Hampsey, who had taken a leave of absence the semester before her rape, said that her Title IX office helped her graduate on time, despite what had happened to her. She worked with her Title IX coordinator to reach out to her professors and get extensions on her midterms.

Hampsey chose not to press charges against her attacker, either criminally or internally, because she had seen first-hand the retraumatization of survivors and did not want that for herself. Still, she felt her school’s Title IX office worked for her.

Mahroh Jahangiri was not as lucky. She was raped during her sophomore year of high school. She had no idea that Title IX existed and no clue where to turn.“I was terrified of the cops as a brown and Muslim person in this country, and I just chose to report to no one at all because I didn’t know I could go to my school,” Jahangiri said. “I ended up dropping out.”

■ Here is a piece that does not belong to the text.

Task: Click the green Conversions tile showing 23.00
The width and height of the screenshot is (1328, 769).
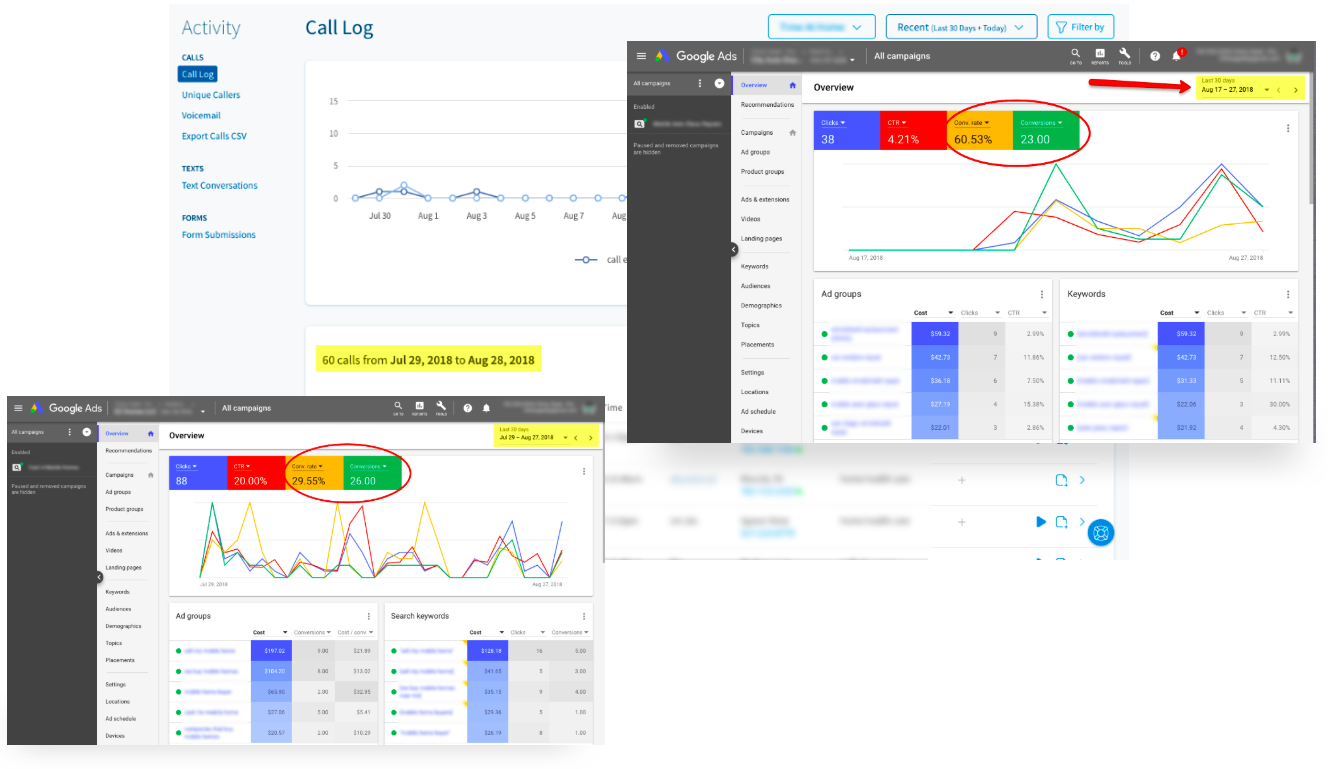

With the help of a supportive family, Jahangiri continued her high school education at home and went on to college. A decade later, she is the Executive Director of Know Your IX, the survivor- and youth-led organization that empowers students to end sexual violence in their schools. Know Your IX helped pen an open letter to current US Secretary of Education Betsy DeVos published Wednesday, July 12, urging DeVos to enforce Title IX protections. The letter was signed by 114 survivors, including Hampsey.

This letter was a response to events of the last month, which have proven cause for concern among advocates and survivors, as they worry that their Title IX protections could be rolled back by the current administration.

First came the withdrawal of protections for transgender students to use the bathroom of their choice, as guaranteed by Title IX under the Obama administration. Then came the news that budget constraints at the Office of Civil Rights (OCR), the department charged with investigating Title IX violations, would lead to cutbacks in initiating proactive investigations. This was followed by an announcement from Candice Jackson, Acting Assistant Secretary of OCR, stating that the department plans to hide the list of schools under investigation for Title IX violations from the public. The final straw was the news that DeVos planned to meet with “men’s rights” organizations, which Jahangiri refers to as “right-wing hate groups,” to discuss Title IX.

“When the news came out that DeVos was both planning to roll back protections [on Title IX] and spending her time discussing the law and its nuances with hate groups rather than with survivors, we were outraged,” Jahangiri said. “Unfortunately, we have an administration that’s hell bent on targeting the most vulnerable young people.”

While Jahangiri felt rage, Hampsey felt fear. “That those are the people she’s choosing to meet with, from the get-go, sends a message that she does not care about survivors and...she doesn’t believe survivors,” Hampsey said. “The idea that they are going to make it even harder for survivors is just, truthfully, dangerous. It really, really scares the shit out of me.”

But things would not be so scary for Hampsey if she were protected by an Equal Rights Amendment (ERA), at least not according to the National Organization for Women (NOW), which states on its website that the ERA would “make it significantly more difficult to roll back progress on women’s equality.”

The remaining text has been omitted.